* Exercise instructions
Write all of the entries out again exactly.

(Extracted entries)

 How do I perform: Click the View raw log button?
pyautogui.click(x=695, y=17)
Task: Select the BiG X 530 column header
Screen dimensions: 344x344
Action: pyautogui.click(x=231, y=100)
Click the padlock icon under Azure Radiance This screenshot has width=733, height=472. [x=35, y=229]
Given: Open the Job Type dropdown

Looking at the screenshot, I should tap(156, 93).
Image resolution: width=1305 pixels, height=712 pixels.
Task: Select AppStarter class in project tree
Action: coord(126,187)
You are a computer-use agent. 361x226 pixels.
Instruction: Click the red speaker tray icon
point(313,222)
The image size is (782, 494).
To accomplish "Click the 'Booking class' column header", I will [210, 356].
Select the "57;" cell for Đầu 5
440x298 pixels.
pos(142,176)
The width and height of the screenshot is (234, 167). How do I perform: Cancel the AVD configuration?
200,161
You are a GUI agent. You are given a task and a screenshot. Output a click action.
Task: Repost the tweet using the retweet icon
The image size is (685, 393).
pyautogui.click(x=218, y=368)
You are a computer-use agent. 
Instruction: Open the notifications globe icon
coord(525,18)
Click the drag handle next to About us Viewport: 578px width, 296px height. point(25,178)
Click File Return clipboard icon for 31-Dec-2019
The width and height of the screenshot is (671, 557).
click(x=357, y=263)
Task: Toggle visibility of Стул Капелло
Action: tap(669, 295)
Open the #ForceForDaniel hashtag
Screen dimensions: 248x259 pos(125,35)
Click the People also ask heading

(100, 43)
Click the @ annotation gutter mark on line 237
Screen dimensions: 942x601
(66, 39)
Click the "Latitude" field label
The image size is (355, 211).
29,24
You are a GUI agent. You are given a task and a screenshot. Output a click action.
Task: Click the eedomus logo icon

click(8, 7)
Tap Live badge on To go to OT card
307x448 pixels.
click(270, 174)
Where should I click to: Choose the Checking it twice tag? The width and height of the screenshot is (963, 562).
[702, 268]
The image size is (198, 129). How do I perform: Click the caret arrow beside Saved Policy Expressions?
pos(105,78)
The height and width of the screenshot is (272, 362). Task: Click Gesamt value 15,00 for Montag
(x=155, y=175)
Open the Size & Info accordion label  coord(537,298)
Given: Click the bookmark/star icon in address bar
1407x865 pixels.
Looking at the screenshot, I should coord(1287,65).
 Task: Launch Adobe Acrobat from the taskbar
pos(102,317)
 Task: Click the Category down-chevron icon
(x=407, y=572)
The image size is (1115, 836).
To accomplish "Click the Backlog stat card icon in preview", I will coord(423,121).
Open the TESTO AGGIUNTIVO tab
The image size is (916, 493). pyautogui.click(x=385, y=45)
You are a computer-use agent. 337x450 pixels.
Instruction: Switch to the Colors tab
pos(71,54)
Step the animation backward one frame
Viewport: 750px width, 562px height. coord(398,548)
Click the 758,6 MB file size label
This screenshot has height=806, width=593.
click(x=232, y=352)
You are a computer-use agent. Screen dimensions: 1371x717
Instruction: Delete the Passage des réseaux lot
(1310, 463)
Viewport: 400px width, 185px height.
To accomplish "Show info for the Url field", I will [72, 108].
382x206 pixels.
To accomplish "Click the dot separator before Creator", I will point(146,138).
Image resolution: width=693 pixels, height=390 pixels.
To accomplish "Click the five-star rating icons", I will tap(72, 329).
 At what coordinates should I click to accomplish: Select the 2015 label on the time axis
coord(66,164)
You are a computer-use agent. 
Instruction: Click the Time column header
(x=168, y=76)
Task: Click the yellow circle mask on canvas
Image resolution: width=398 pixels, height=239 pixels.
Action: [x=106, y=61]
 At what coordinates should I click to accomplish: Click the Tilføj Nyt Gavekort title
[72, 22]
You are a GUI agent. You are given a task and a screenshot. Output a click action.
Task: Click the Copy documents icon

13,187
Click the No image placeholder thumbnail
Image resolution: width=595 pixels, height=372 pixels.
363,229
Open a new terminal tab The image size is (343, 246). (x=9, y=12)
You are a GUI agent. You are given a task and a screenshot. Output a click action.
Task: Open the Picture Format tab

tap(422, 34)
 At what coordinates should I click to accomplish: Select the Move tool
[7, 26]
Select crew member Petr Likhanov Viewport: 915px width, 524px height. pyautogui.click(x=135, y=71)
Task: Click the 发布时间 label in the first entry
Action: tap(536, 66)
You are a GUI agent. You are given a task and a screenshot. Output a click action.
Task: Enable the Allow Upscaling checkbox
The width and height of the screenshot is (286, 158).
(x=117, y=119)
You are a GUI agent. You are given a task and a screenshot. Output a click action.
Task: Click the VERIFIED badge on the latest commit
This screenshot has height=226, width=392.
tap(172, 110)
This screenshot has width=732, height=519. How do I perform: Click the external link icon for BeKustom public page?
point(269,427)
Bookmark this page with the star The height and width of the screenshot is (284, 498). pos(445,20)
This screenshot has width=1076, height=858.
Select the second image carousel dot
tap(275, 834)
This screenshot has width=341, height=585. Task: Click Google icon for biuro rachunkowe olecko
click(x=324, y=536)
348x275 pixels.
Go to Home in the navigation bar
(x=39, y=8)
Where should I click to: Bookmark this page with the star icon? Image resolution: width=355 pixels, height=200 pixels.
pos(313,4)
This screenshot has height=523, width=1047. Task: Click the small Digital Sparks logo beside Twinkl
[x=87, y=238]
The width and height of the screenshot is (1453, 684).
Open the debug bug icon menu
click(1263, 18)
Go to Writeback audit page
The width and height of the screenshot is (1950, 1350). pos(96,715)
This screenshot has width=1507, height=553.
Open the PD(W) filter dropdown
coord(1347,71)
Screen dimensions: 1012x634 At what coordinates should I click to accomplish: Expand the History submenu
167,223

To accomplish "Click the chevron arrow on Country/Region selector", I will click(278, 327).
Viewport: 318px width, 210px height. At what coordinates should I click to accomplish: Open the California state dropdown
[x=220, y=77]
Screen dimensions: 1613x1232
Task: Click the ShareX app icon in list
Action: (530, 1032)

(End Extracted entries)

* Response to the exercise
 How do I perform: Click the View raw log button?
pyautogui.click(x=695, y=17)
Task: Select the BiG X 530 column header
Screen dimensions: 344x344
Action: pyautogui.click(x=231, y=100)
Click the padlock icon under Azure Radiance This screenshot has width=733, height=472. [x=35, y=229]
Given: Open the Job Type dropdown

Looking at the screenshot, I should tap(156, 93).
Image resolution: width=1305 pixels, height=712 pixels.
Task: Select AppStarter class in project tree
Action: coord(126,187)
You are a computer-use agent. 361x226 pixels.
Instruction: Click the red speaker tray icon
point(313,222)
The image size is (782, 494).
To accomplish "Click the 'Booking class' column header", I will [210, 356].
Select the "57;" cell for Đầu 5
440x298 pixels.
pos(142,176)
The width and height of the screenshot is (234, 167). How do I perform: Cancel the AVD configuration?
200,161
You are a GUI agent. You are given a task and a screenshot. Output a click action.
Task: Repost the tweet using the retweet icon
The image size is (685, 393).
pyautogui.click(x=218, y=368)
You are a computer-use agent. 
Instruction: Open the notifications globe icon
coord(525,18)
Click the drag handle next to About us Viewport: 578px width, 296px height. point(25,178)
Click File Return clipboard icon for 31-Dec-2019
The width and height of the screenshot is (671, 557).
click(x=357, y=263)
Task: Toggle visibility of Стул Капелло
Action: tap(669, 295)
Open the #ForceForDaniel hashtag
Screen dimensions: 248x259 pos(125,35)
Click the People also ask heading

(100, 43)
Click the @ annotation gutter mark on line 237
Screen dimensions: 942x601
(66, 39)
Click the "Latitude" field label
The image size is (355, 211).
29,24
You are a GUI agent. You are given a task and a screenshot. Output a click action.
Task: Click the eedomus logo icon

click(8, 7)
Tap Live badge on To go to OT card
307x448 pixels.
click(270, 174)
Where should I click to: Choose the Checking it twice tag? The width and height of the screenshot is (963, 562).
[702, 268]
The image size is (198, 129). How do I perform: Click the caret arrow beside Saved Policy Expressions?
pos(105,78)
The height and width of the screenshot is (272, 362). Task: Click Gesamt value 15,00 for Montag
(x=155, y=175)
Open the Size & Info accordion label  coord(537,298)
Given: Click the bookmark/star icon in address bar
1407x865 pixels.
Looking at the screenshot, I should coord(1287,65).
 Task: Launch Adobe Acrobat from the taskbar
pos(102,317)
 Task: Click the Category down-chevron icon
(x=407, y=572)
The image size is (1115, 836).
To accomplish "Click the Backlog stat card icon in preview", I will coord(423,121).
Open the TESTO AGGIUNTIVO tab
The image size is (916, 493). pyautogui.click(x=385, y=45)
You are a computer-use agent. 337x450 pixels.
Instruction: Switch to the Colors tab
pos(71,54)
Step the animation backward one frame
Viewport: 750px width, 562px height. coord(398,548)
Click the 758,6 MB file size label
This screenshot has height=806, width=593.
click(x=232, y=352)
You are a computer-use agent. Screen dimensions: 1371x717
Instruction: Delete the Passage des réseaux lot
(1310, 463)
Viewport: 400px width, 185px height.
To accomplish "Show info for the Url field", I will [72, 108].
382x206 pixels.
To accomplish "Click the dot separator before Creator", I will point(146,138).
Image resolution: width=693 pixels, height=390 pixels.
To accomplish "Click the five-star rating icons", I will tap(72, 329).
 At what coordinates should I click to accomplish: Select the 2015 label on the time axis
coord(66,164)
You are a computer-use agent. 
Instruction: Click the Time column header
(x=168, y=76)
Task: Click the yellow circle mask on canvas
Image resolution: width=398 pixels, height=239 pixels.
Action: [x=106, y=61]
 At what coordinates should I click to accomplish: Click the Tilføj Nyt Gavekort title
[72, 22]
You are a GUI agent. You are given a task and a screenshot. Output a click action.
Task: Click the Copy documents icon

13,187
Click the No image placeholder thumbnail
Image resolution: width=595 pixels, height=372 pixels.
363,229
Open a new terminal tab The image size is (343, 246). (x=9, y=12)
You are a GUI agent. You are given a task and a screenshot. Output a click action.
Task: Open the Picture Format tab

tap(422, 34)
 At what coordinates should I click to accomplish: Select the Move tool
[7, 26]
Select crew member Petr Likhanov Viewport: 915px width, 524px height. pyautogui.click(x=135, y=71)
Task: Click the 发布时间 label in the first entry
Action: tap(536, 66)
You are a GUI agent. You are given a task and a screenshot. Output a click action.
Task: Enable the Allow Upscaling checkbox
The width and height of the screenshot is (286, 158).
(x=117, y=119)
You are a GUI agent. You are given a task and a screenshot. Output a click action.
Task: Click the VERIFIED badge on the latest commit
This screenshot has height=226, width=392.
tap(172, 110)
This screenshot has width=732, height=519. How do I perform: Click the external link icon for BeKustom public page?
point(269,427)
Bookmark this page with the star The height and width of the screenshot is (284, 498). pos(445,20)
This screenshot has width=1076, height=858.
Select the second image carousel dot
tap(275, 834)
This screenshot has width=341, height=585. Task: Click Google icon for biuro rachunkowe olecko
click(x=324, y=536)
348x275 pixels.
Go to Home in the navigation bar
(x=39, y=8)
Where should I click to: Bookmark this page with the star icon? Image resolution: width=355 pixels, height=200 pixels.
pos(313,4)
This screenshot has height=523, width=1047. Task: Click the small Digital Sparks logo beside Twinkl
[x=87, y=238]
The width and height of the screenshot is (1453, 684).
Open the debug bug icon menu
click(1263, 18)
Go to Writeback audit page
The width and height of the screenshot is (1950, 1350). pos(96,715)
This screenshot has width=1507, height=553.
Open the PD(W) filter dropdown
coord(1347,71)
Screen dimensions: 1012x634 At what coordinates should I click to accomplish: Expand the History submenu
167,223

To accomplish "Click the chevron arrow on Country/Region selector", I will click(278, 327).
Viewport: 318px width, 210px height. At what coordinates should I click to accomplish: Open the California state dropdown
[x=220, y=77]
Screen dimensions: 1613x1232
Task: Click the ShareX app icon in list
Action: (530, 1032)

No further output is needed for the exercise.